The idea of altogether abolishing income tax was hotly debated within the BJP in the run up to the 2014 general elections. The BJP never promised it officially, but some party leaders hinted they might do it. Right wing thinkers such as the minister Nitin Gadkari, MP Subramanian Swamy and S. Gurumurthy of the Swadeshi Jagran Manch, have all been long-standing supporters of the abolition of income tax. Needless to say, it is also very popular with the BJP's middle-class constituencies.

The idea of altogether abolishing income tax was hotly debated within the BJP in the run up to the 2014 general elections.

The Pune-based thinktank Arthkranti Pratishtan, which has been explaining its economic ideas to Mr Modi since 2013, and to former President Pratibha Patil and others long before that, has a larger plan in which demonetization is only the first step. In 2014, too, Arthkranti had made a presentation to top BJP leaders. Anil Bokil of Arthkranti has met prime minister Mr Modi, other leaders in the BJP and even finance ministry bureaucrats, repeatedly since 2013.

Here's how the Arthkranti-inspired plan makes political sense for the Modi government. A significant cut in income tax rates or easing of slabs (if not altogether abolition) would immensely spur consumption and thus economic growth. This may also ease the economic contraction that demonetization appears to have triggered. The loss of income tax revenue would be made up for through a small bank transaction tax. The goods and services tax will also, similarly, help the government earn more tax on consumption than it currently does.

For any of this to be possible, the government first needs to minimize cash transactions.

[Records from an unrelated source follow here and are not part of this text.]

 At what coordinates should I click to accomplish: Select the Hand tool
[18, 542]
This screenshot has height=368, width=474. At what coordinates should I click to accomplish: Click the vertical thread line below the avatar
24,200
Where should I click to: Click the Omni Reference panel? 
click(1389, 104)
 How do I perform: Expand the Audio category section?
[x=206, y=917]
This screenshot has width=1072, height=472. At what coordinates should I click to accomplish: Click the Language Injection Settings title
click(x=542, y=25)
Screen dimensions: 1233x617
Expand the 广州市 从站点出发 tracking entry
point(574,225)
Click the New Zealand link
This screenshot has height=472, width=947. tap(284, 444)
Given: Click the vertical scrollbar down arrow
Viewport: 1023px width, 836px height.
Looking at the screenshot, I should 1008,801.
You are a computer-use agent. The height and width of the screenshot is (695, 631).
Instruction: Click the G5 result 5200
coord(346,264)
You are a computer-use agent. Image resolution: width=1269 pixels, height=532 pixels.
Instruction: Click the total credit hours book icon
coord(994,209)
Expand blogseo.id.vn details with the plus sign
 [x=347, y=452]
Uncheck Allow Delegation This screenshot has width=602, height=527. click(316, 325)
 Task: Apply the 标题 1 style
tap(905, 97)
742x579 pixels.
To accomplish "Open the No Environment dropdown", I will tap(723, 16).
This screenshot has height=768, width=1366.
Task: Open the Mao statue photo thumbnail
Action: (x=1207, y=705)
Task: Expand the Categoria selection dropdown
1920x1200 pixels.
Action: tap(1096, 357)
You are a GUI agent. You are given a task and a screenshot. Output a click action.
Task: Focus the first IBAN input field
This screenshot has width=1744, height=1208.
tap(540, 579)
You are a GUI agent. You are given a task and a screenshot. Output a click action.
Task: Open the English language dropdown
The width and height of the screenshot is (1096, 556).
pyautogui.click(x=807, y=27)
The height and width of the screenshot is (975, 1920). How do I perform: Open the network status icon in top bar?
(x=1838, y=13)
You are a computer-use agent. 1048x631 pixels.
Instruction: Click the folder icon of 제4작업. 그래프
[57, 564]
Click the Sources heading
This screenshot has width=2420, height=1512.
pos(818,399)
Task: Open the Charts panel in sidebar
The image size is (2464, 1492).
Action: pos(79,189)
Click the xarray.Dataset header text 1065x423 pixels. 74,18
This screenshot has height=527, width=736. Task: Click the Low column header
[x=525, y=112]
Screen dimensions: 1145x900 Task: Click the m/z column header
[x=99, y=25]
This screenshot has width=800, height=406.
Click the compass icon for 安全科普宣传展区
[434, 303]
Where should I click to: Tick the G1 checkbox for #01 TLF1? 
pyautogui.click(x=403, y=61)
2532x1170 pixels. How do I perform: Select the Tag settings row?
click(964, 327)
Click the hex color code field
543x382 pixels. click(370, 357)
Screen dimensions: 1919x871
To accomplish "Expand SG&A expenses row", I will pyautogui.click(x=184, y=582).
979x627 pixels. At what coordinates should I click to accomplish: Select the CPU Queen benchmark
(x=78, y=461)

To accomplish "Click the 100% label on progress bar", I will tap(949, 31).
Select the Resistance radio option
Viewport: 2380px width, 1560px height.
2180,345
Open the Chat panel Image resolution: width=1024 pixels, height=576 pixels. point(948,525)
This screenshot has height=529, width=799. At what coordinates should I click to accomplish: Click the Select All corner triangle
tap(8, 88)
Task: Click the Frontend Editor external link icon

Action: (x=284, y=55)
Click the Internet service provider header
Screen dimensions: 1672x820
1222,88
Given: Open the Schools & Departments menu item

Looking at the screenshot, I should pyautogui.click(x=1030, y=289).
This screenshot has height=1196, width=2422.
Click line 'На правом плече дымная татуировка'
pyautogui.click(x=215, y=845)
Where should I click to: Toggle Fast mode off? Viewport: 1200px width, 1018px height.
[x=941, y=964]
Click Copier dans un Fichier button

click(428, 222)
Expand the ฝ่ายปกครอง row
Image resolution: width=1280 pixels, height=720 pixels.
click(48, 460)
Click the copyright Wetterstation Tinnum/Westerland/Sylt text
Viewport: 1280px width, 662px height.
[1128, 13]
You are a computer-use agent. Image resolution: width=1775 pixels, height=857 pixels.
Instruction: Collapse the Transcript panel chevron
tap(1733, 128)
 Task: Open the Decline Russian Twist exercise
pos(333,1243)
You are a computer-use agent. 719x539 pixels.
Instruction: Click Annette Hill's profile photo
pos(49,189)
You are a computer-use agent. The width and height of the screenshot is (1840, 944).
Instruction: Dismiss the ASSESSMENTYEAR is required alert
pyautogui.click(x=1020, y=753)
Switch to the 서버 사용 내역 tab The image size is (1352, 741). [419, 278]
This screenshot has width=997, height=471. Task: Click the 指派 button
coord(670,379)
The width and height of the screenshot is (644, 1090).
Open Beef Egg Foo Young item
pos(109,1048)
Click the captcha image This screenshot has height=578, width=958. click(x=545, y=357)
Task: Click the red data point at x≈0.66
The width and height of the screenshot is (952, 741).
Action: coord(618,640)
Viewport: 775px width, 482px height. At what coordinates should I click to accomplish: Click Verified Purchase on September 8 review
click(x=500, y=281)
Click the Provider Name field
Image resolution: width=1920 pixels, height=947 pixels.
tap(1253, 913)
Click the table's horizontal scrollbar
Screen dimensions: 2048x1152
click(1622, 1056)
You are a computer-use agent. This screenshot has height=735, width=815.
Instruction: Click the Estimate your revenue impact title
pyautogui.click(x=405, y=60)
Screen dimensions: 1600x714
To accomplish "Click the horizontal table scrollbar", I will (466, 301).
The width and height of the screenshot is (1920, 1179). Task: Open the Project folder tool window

Since the government wants to implement these ideas before 2019, the painful push of demonetisation seems to have been necessary to dramatically scale up cashless transactions. One criticism of the banking transaction tax idea has been that it would, like income tax, still leave a lot of people out of the tax net because India is a cash economy. Through demonetisation, the government is trying to change that overnight.

This is why the government wants, overnight, the number of Points of Sales machines to go up from 1.5 million to 2.5 million.

This is why the government wants, overnight, the number of Points of Sales machines to go up from 1.5 million to 2.5 million, and is ready to face some service tax loss by giving discounts of fuel and other purchases if they are made through cards.

A cut in income tax will endear the middle class to the BJP. Despite higher consumption taxes, the middle class will have more disposable income, and thus feel more financially empowered.

But that's just for the rich. For the poor, there may be a separate strategy.

This one is not inspired by Arthkranti. There has been, over the past few months, a lot of buzz about a "universal basic income" which may not be universal at all. It may look more like a cash dole to the poor through Jan Dhan accounts, along with the direct benefits transfer of subsidies (and an overdraft facility of up to Rs 2,500 for all active accounts). The government's chief economic advisor Arvind Subramanian has publicly backed the idea. The amount may be as little as Rs 1,500 a year -- but that's a lot of free money in the bottom rungs of the income pyramid.

These aren't necessarily great ideas. The banking transaction tax, like all flat taxes (those agnostic to income), is regarded as regressive taxation, where the burden on the poor is disproportionately higher. Besides, it will require enormous patchwork regulation to prevent people finding workarounds. It would also require the government to place caps on cash withdrawals and transactions.

Nonetheless, this plan could enable Narendra Modi to stand up in 2019 and say he has alleviated poverty and removed income tax burden from the middle class — a seductive political pitch.